Tax Credits for Education Expenses
You may be able to cut your tax bill if you pay for your child's college costs. There's a tax break for graduate students, too.
How do I claim the $2,500 tax credit for college expenses when I file my 2010 federal tax return? Is the credit still in effect for college costs incurred in 2011?
I’ve been inundated with questions from parents who are paying college tuition bills and are wondering if they’re eligible to claim the American Opportunity Credit. To qualify for the full credit, which can cut your tax bill by $2,500, you must spend at least $4,000 in tuition and qualified expenses (including fees, books and related course materials) during the calendar year. You can get a partial credit if you pay less than $4,000 for college costs –- the actual calculation for the credit is 100% of the first $2,000 in tuition and eligible expenses, plus 25% of the next $2,000 of eligible expenses. The tax credit only applies to expenses incurred during the first four years of college; it’s not available for graduate students.

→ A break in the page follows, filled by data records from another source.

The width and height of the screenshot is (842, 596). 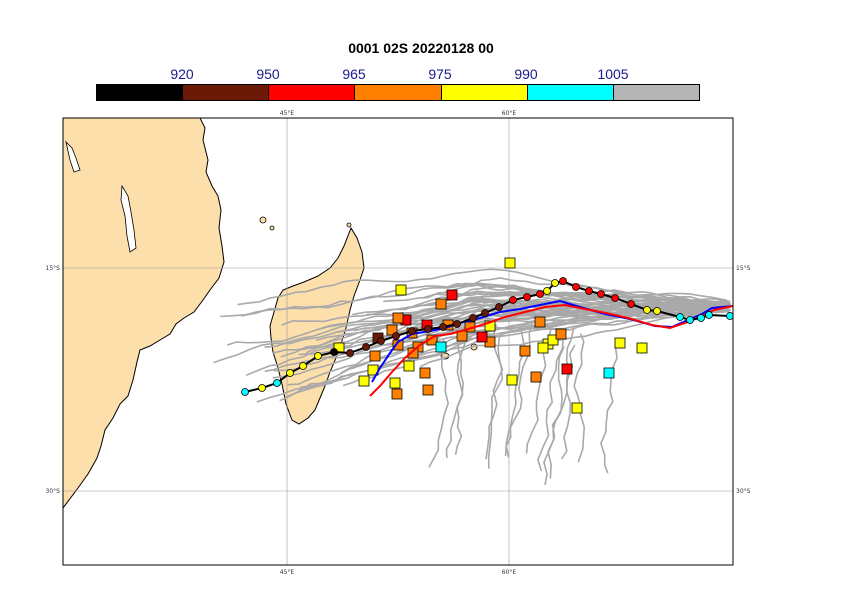 I want to click on forecast-tracks, so click(x=551, y=348).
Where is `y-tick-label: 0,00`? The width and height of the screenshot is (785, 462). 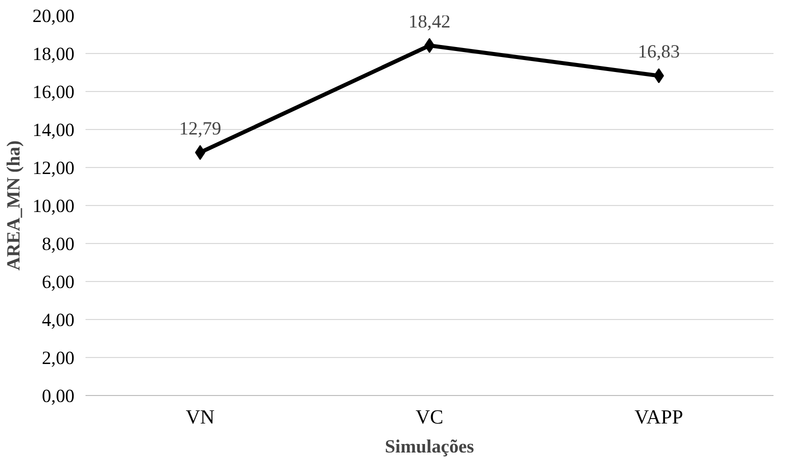 y-tick-label: 0,00 is located at coordinates (58, 396).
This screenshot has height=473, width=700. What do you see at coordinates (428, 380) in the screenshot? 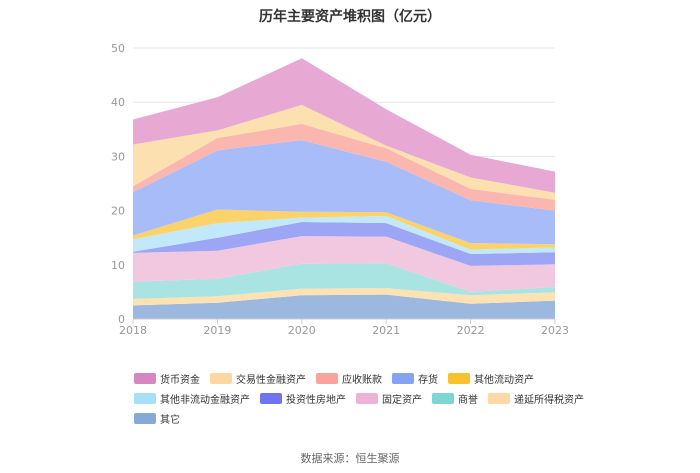
I see `legend-label: 存货` at bounding box center [428, 380].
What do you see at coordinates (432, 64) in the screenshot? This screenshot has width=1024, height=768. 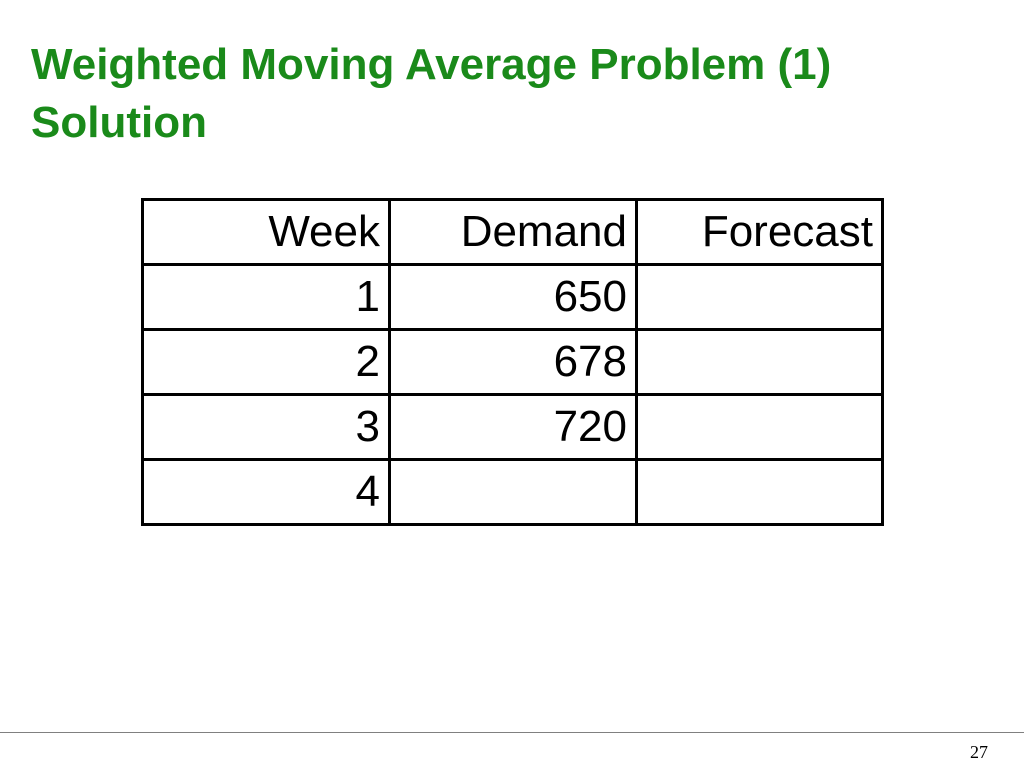 I see `slide-title-line-1: Weighted Moving Average Problem (1)` at bounding box center [432, 64].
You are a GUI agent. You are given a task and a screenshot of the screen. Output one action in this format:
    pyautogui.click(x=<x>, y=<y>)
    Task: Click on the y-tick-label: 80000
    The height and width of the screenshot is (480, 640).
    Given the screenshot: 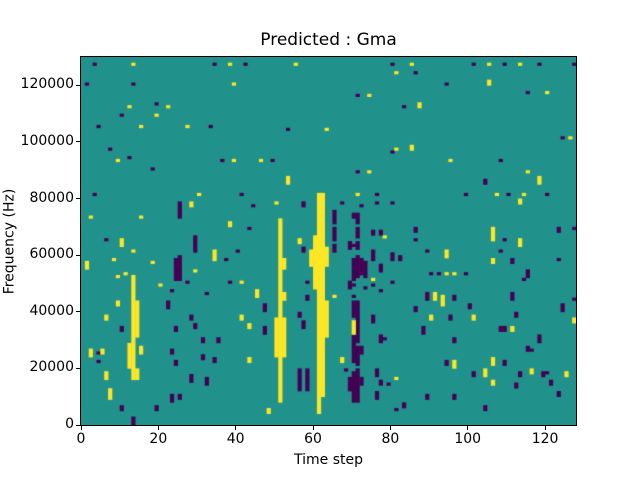 What is the action you would take?
    pyautogui.click(x=52, y=198)
    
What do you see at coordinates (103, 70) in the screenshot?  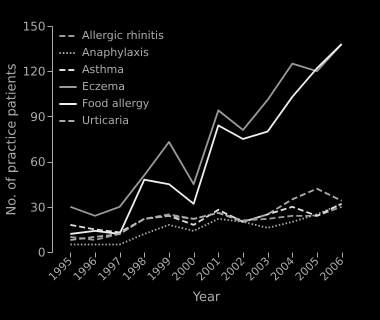 I see `legend-label: Asthma` at bounding box center [103, 70].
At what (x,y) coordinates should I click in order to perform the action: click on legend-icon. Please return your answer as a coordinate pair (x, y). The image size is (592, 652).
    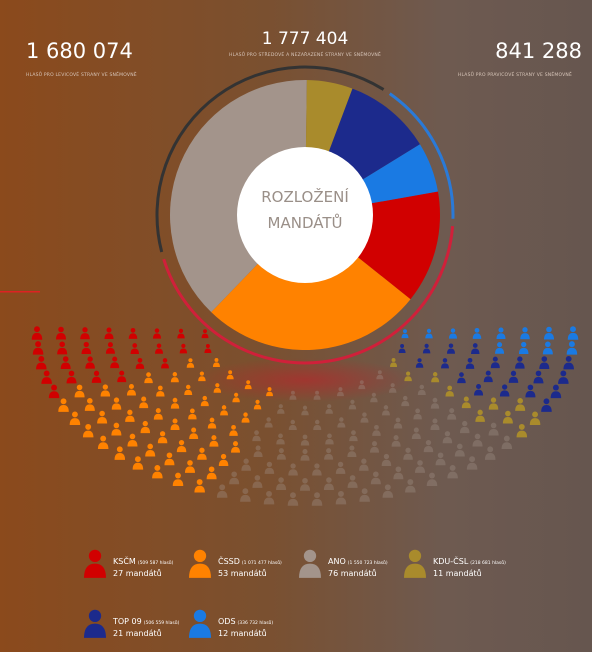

There are income limits to qualify for the American Opportunity tax credit, too: The full credit is available to eligible taxpayers who make less than $80,000, and a partial credit is available to individuals with income between $80,000 and $90,000. For married couples filing jointly, the income limit for the full credit is $160,000, and a partial credit is available for couples with income up to $180,000.
The rules can get complicated for divorced parents –- see Divorced Parents and Education Tax Breaks for more information about who can claim the credit.
To qualify for the credit, you cannot be claimed as a dependent by someone else. So parents can claim the credit for their dependent students, or students who file their own tax returns and who are not dependents of any other taxpayer can claim the American Opportunity credit for eligible college costs.
Also,40% of the credit is refundable, so even those who owe no tax can get up to $1,000 of the credit for each eligible student as cash back.
You can’t claim the credit in the same year that you claim a deduction for college costs. In general, if you are eligible for both, claim the more valuable credit, which reduces your tax bill dollar for dollar, rather than the deduction, which merely reduces the amount of income that is taxed.
Graduate students aren’t eligible for the American Opportunity Credit, but they may qualify for the Lifetime Learning Credit, which could reduce their tax bill by up to $2,000 per return -- the credit is calculated as 20% of up to $10,000 of qualified expenses. However, the income limits for the Lifetime Learning Credit are lower ($120,000 if married; $60,000 if single) See IRS Publication 970 Tax Breaks for Education for more information about both types of credits.
Although the American Opportunity Credit had been scheduled to expire at the end of 2010, the tax law signed in December extended the credit through 2012.